**Task set:**
- 1) Using the article on Art Sutherland, answer each question:
(a) On what date will Sutherland receive the "Hellraiser" award?
(b) In what year did his volunteer work with the Coalition of Religious Communities begin?
(c) From what rate to what rate was the sales tax on food reduced?
- 2) Write out the article on Art Sutherland word for word, from "At 76, Sutherland" up to and including "Utah's Capitol Hill.".

**Passage provided:**
####
Mild-mannered Capitol Hill 'hellraiser' will get award for helping Utahns
As he neared retirement, Art Sutherland began to have more free time and sought a way to "give back" to society. The mild-mannered engineer had no idea that he'd get to "raise hell" at the same time.
On Aug. 24, Sutherland will receive the Joe Duke-Rosati "Hellraiser" award during this year's annual poverty summit, hosted by the Utah Poverty Partnership. Sutherland's tireless advocacy work on behalf of low-income Utahns earned him that recognition.
At 76, Sutherland has been fully retired for two years. But his volunteer efforts with the Coalition of Religious Communities (CORC), a social justice advocacy organization, commenced in 2005 and led him to Utah's Capitol Hill.
"I don't feel like a hellraiser," said Sutherland, who graduated from the Massachusetts Institute of Technology with a doctorate in aeronautics and astronautics in 1966.
"People ask me if I enjoy it," Sutherland said of his legislative watchdogging. "I say no I just get a perverse pleasure out of tweaking the tail of the dragon. And sometimes we get something done."
Sutherland is particularly proud of the role he played in getting lawmakers to reduce the sales tax on food from 4.75 percent to 1.75 percent over the 2006 and 2007 legislative sessions.
####
**Record set:**

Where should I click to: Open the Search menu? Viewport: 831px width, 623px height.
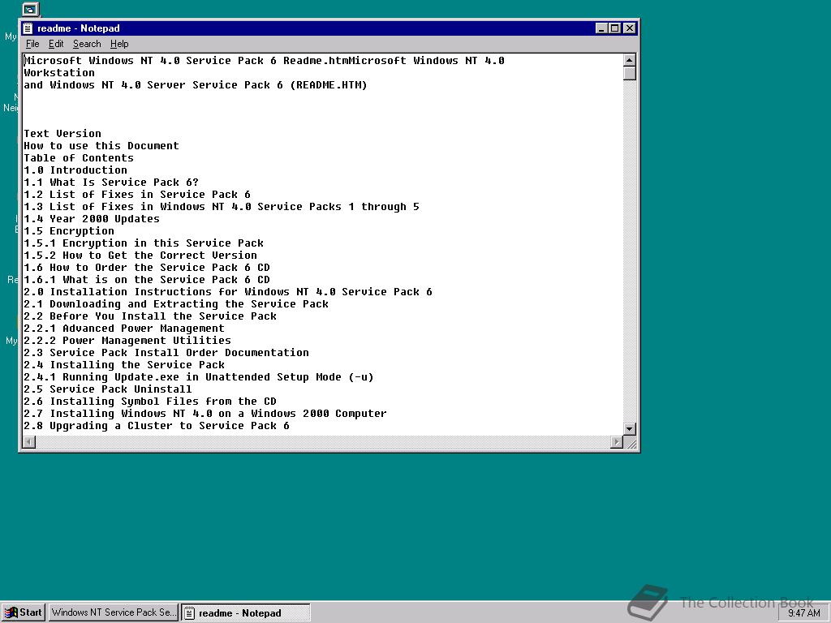pos(86,44)
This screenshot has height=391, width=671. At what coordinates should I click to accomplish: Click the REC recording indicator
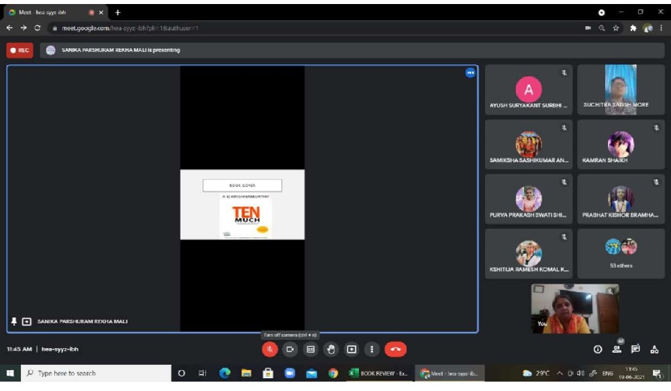tap(19, 50)
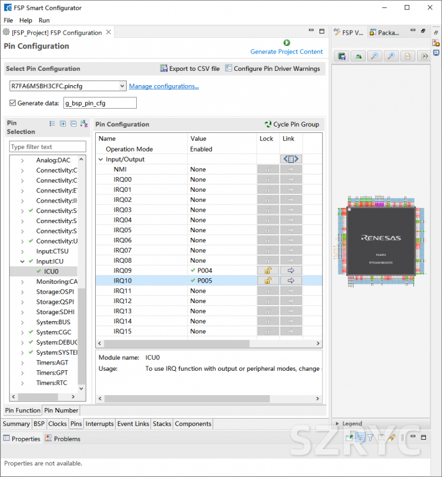
Task: Click the save package image icon
Action: (x=342, y=56)
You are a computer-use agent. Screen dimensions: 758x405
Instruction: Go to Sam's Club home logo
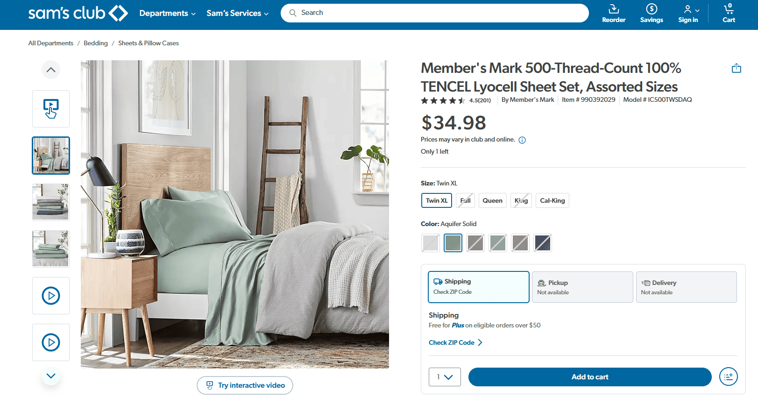click(x=78, y=13)
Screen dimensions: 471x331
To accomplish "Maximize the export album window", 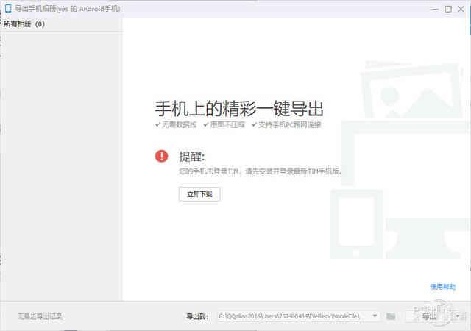I will 448,9.
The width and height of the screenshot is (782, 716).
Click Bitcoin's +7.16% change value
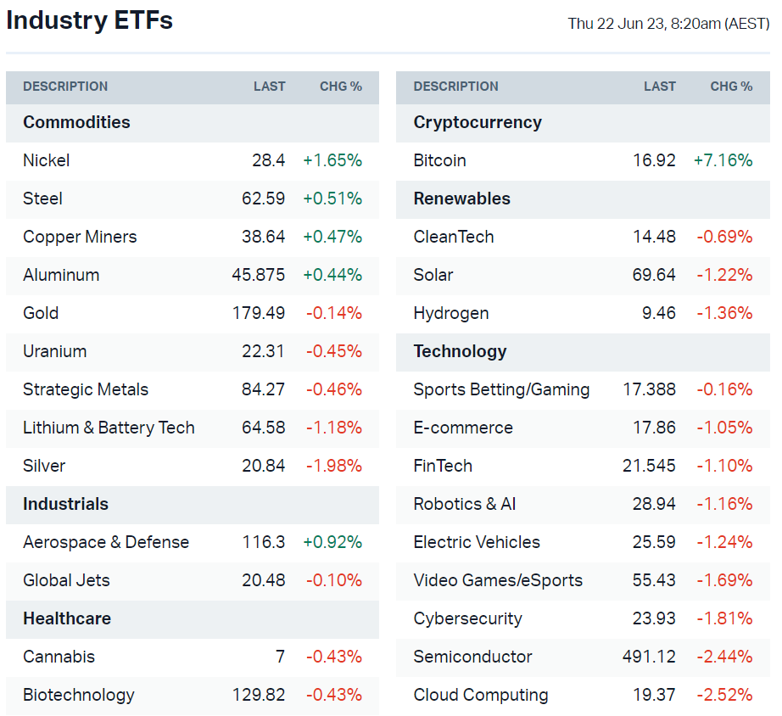[723, 160]
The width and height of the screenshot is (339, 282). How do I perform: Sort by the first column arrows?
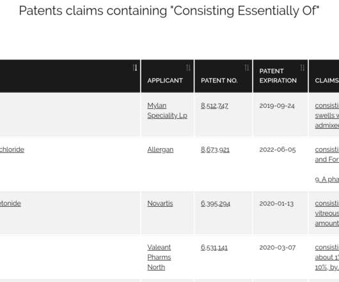click(x=135, y=68)
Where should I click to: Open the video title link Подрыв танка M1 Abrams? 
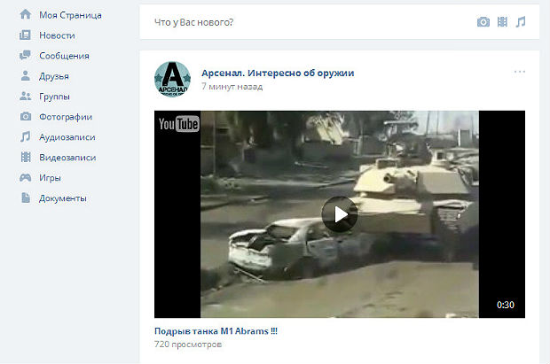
####
**Expected results:**
- 1)
(a) Aug. 24
(b) 2005
(c) From 4.75 percent to 1.75 percent

- 2)
At 76, Sutherland has been fully retired for two years. But his volunteer efforts with the Coalition of Religious Communities (CORC), a social justice advocacy organization, commenced in 2005 and led him to Utah's Capitol Hill.